04/04/2011 07:21 pm ET Updated Nov 17, 2011

We Survive Through Community, Not Individualism

A friend of mine forwarded the following email to me. It came from a woman in Sendai following the earthquake and tsunami. I keep thinking that there has to be a way to capture this sense of community and caring for one another without having to have a crisis.

Hello My Lovely Family and Friends,

I am very blessed to have wonderful friends who are helping me a lot. I am now staying at a friend's home. We share supplies like water, food and a kerosene heater. We sleep lined up in one room, eat by candlelight, share stories. It is warm, friendly, and beautiful.

During the day we help each other clean up the mess in our homes. People sit together in their cars, looking at news on navigation screens, or line up to get drinking water when a source is open. If someone has water running in their home, they put out sign so people can come to fill up their jugs and buckets.

Utterly amazingly where I am there has been no looting, no pushing in lines. People leave their front door open, as it is safer when an earthquake strikes.
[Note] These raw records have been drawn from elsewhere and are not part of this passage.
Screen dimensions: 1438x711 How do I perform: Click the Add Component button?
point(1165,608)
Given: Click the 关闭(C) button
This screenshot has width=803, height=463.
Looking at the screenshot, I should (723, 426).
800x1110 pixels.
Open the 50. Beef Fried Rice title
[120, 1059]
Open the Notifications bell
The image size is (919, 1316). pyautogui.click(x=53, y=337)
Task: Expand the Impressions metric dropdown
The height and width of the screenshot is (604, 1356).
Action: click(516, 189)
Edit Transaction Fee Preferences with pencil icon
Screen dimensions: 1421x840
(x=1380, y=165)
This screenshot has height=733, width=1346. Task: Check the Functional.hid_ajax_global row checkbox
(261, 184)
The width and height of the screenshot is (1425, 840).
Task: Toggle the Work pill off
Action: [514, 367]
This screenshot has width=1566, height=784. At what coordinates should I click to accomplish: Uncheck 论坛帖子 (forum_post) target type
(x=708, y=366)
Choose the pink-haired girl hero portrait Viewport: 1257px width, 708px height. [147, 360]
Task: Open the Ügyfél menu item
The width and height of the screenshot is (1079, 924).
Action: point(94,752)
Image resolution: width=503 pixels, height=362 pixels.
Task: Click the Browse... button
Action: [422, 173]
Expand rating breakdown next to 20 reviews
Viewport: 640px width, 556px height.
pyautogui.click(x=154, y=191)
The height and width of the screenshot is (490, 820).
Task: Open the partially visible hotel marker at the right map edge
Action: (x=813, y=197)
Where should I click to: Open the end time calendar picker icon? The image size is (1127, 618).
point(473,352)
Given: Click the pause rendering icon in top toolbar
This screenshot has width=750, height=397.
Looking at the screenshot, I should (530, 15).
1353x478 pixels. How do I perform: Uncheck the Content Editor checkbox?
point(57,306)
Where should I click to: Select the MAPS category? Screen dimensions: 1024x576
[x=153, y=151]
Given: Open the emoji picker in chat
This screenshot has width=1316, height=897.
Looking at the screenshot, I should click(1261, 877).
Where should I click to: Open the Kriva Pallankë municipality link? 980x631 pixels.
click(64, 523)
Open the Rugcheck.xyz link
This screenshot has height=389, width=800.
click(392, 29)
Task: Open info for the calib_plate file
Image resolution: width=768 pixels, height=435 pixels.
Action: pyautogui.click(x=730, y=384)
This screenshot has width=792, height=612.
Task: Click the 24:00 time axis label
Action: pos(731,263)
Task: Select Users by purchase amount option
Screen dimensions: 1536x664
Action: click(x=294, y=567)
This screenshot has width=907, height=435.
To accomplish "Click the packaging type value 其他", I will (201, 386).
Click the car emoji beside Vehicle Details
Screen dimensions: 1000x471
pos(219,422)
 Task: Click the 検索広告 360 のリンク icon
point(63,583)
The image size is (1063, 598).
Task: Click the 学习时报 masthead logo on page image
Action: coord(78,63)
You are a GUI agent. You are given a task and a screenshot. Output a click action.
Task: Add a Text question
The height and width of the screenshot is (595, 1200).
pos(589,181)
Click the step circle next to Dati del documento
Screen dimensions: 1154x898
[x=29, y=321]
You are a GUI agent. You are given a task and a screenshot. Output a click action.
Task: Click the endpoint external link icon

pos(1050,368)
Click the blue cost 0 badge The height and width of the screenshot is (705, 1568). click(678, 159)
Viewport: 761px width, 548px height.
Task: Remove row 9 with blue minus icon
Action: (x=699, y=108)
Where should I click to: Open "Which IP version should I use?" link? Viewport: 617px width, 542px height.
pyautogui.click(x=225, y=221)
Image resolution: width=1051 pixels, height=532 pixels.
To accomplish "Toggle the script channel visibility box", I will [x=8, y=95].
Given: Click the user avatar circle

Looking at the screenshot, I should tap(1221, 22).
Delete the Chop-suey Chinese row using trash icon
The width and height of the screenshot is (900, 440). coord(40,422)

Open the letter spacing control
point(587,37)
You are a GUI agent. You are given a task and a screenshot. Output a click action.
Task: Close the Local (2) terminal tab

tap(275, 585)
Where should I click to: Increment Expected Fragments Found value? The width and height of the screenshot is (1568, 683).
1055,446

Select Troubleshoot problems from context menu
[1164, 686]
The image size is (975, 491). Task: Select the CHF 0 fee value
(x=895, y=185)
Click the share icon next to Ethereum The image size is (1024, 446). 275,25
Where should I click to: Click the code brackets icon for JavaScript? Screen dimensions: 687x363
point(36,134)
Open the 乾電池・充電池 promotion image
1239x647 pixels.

People keep saying, "Oh, this is how it used to be in the old days when everyone helped one another."

No one has washed for several days. We feel grubby, but there are so much more important concerns than that for us now. Living fully on the level of instinct, of intuition, of caring, of what is needed for survival, not just of me, but of the entire group.

There are strange parallel universes happening. Houses a mess in some places, yet then there is a house with futons or laundry out drying in the sun. People line up for water and food, and yet some people are out walking their dogs. All happening at the same time.

Other unexpected touches of beauty include the silence at night. No cars. No one out on the streets. And the heavens at night are scattered with stars. I usually can see about two, but now the whole sky is filled.

The mountains of Sendai are solid and with the crisp air we can see them silhouetted against the sky magnificently.

And the Japanese themselves are so wonderful. I come back to my shack to check on it each day, now to send this e-mail since the electricity is on, and I find food and water left in my entranceway. I have no idea from whom, but it is there. Old men in green hats go from door to door checking to see if everyone is OK. People talk to complete strangers asking if they need help. I see no signs of fear. Resignation, yes, but fear or panic, no.

They tell us we can expect aftershocks and even other major quakes for another month or more. And we are getting constant tremors, rolls, shaking, rumbling. Last night my friend's husband came in from the country, bringing food and water. Blessed again.

Somehow at this time I realize that there is indeed an enormous Cosmic evolutionary step that is occurring all over the world right at this moment. And somehow as I experience the events happening now in Japan, I can feel my heart opening very wide. My brother asked me if I felt so small because of all that is happening. I don't. Rather, I feel a part of something happening much larger than myself. This wave of birthing (worldwide) is hard, and yet magnificent.

Thank you again for your care and Love of me.

I remember stories of sharing like this after 9/11 and Katrina. Then I read stories like the one in The New York Times in which no one would stop to help a man stuck on a freeway, at least until a poor migrant family showed up to help.

I wish there were a cosmic shift going on, as the writer said, but in the United States, where we honor "rugged individualism" over community care and sharing, I think the Earth will have to make some drastic moves before the dominant mindsets shift.

I can barely stomach the selfishness represented by our current crop of budget-slashing politicians. They represent the extreme of putting individual gain and free markets at a higher status than community responsibility. My own state legislators are focused more on ensuring that we can carry guns than they are on strengthening the education and healthcare in our communities, two things that we desperately need to rebuild our strength in the marketplace after being slammed by the economic tsunami.

Our corporate leaders aren't much better. Few know how to foster an inspiring sense of community in the workplace. The sole focus on profit suffocates the spirit of cooperation and drains the passion out of our workers. At the core of our economic crisis is a spiritual crisis that began at least 100 years ago.

Short of a natural crisis, what will it take to bring back a sense of community? If our leaders won't do this, what can we do to demonstrate how beautiful life can be when we come together out of love instead of fear? Or am I being a naüve idealist?

I hope the words of the young woman from Sendai inspire you to help another human in need today. We can start with one hand-holding at a time.